Spannungswandler hab ich jetzt nicht ausgetauscht hab ich die vom vorherigen Kühler weiterbenutzt(war auch zu faul die runter zu machen,waren aber wohl eh die gleichen,gleiche farbe und Form)

Die Lüfter sind an der halterung echt Bombenfest befestigt da wackelt nix.Empfehlen kann ich hier die Alpenföhn 120er Wing Boost,Gehäuse ist mit Gummi ummantelt,sind für mich selbst aauf 1500U/Min nicht wirklich hörbar.Auch gibt es einen Fixierungsmöglichkeit um die Lüfter miteinander zu verschrauben(seht ihr auf einem der Bilder.Mitgeliefert werden auch 2 Volt Adapter jeweils 1 5V und 1 7V.,hab ich jetzt nicht benutzt hängen bei mir eh an der Lüftersteuerung.
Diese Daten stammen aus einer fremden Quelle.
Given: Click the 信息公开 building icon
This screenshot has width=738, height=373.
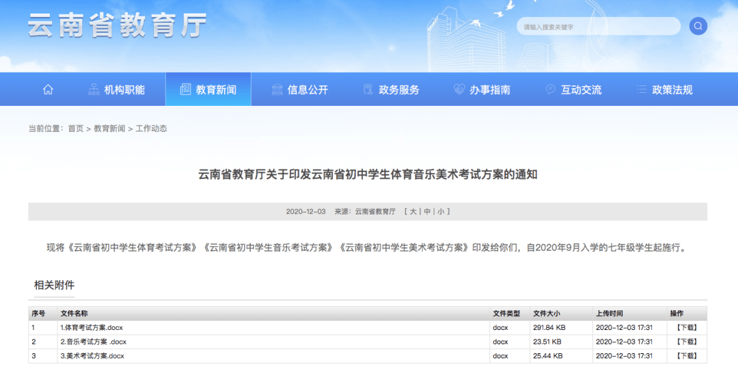Looking at the screenshot, I should [x=277, y=89].
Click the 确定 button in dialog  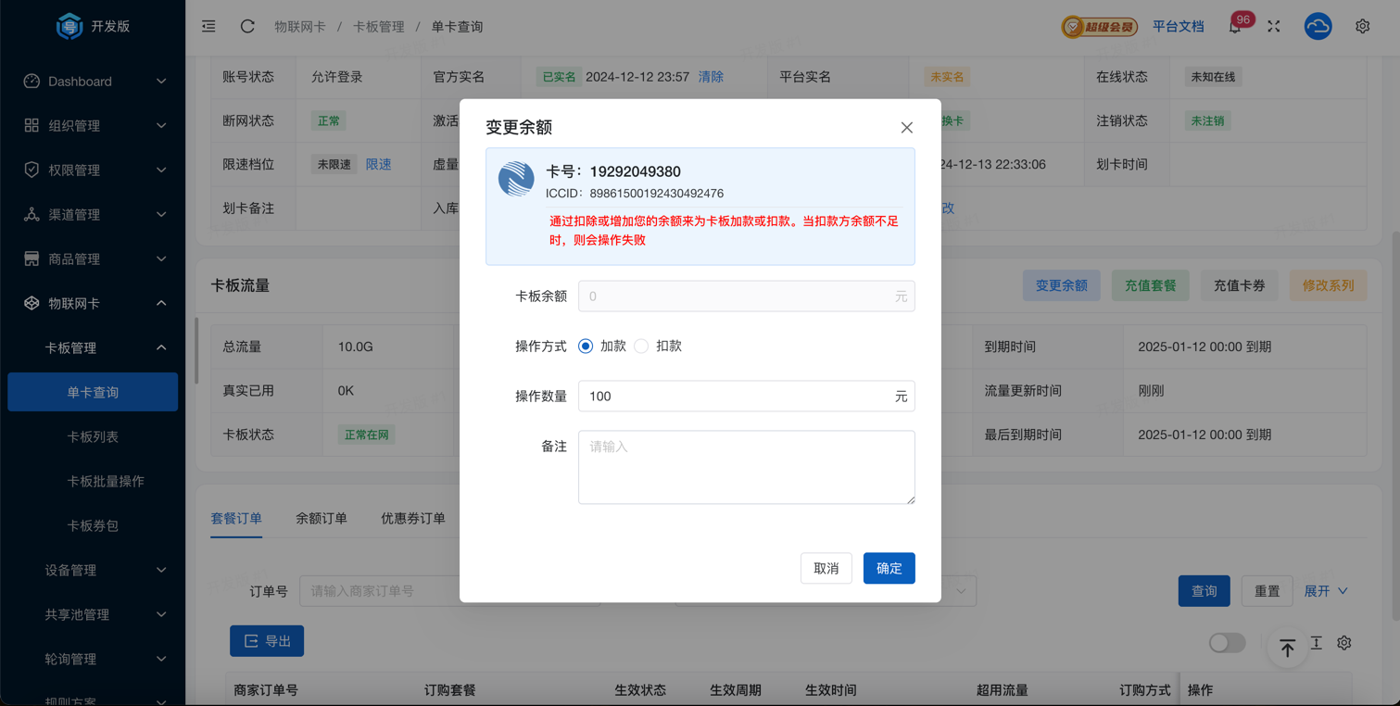click(889, 569)

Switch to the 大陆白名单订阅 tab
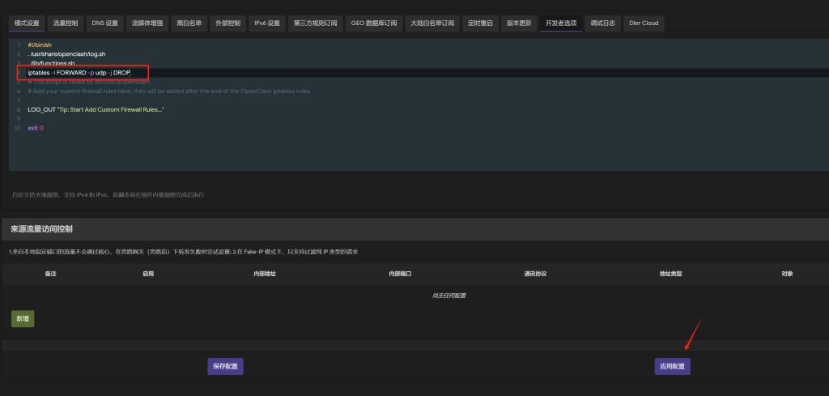pos(432,23)
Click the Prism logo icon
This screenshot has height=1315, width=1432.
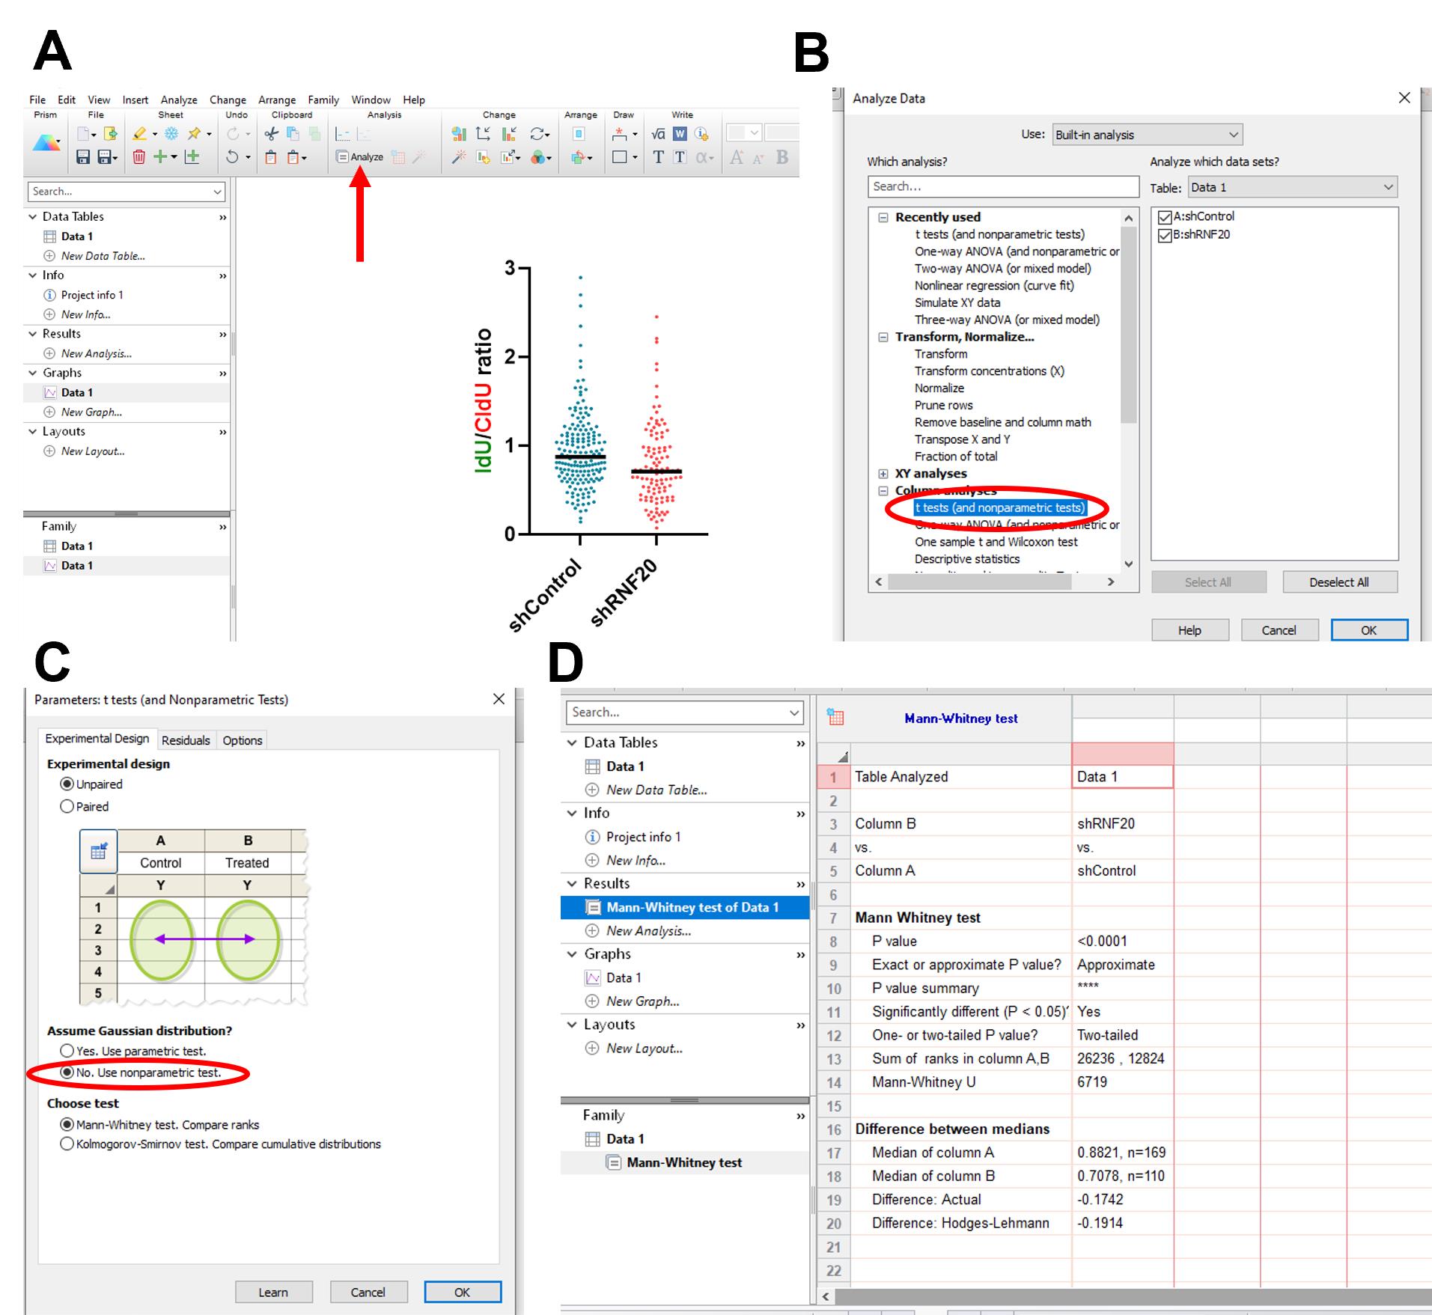pos(46,144)
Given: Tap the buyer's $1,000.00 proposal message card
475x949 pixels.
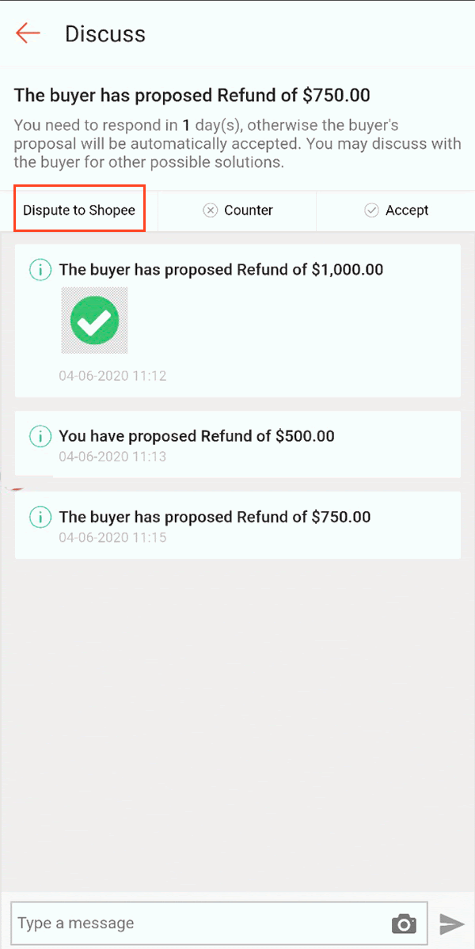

Sehr Positiv möcht ich hier anmercken das die Schwarze Lüfterschiene per ausen Platte nochmals nochmals fixiert werden kann,das war z.b bei der Schiene des Mk13 nicht möglich deshalb hing die nei mir nicht so fest,da die Blenden bei mir per Schnellspanner festgehalten werden und nicht verschraubt wie bei andern Gehäusen.Also eine Bombensichere befestigung der Schiene ist hier bei Wunsch möglich(würde Foto anhängen aber da hinten alles Silber ist wär die wohl nicht zu erkennen)Die Schwarze Schiene mußte bei mir nach ausen gedreht werden,seht ihr aber glaube auf nem Bild sont wäre der Einbau der Lüfter nicht möglich gewesen.

Oki dann mal zum Wichtigen,muß hier aber anmercken mein Luftstrom ist nicht wirklich Optimal muß hier noch die Verkabelung ändern,auch hängt das Modul der Lüftersteuerung unter einem der Lüfter.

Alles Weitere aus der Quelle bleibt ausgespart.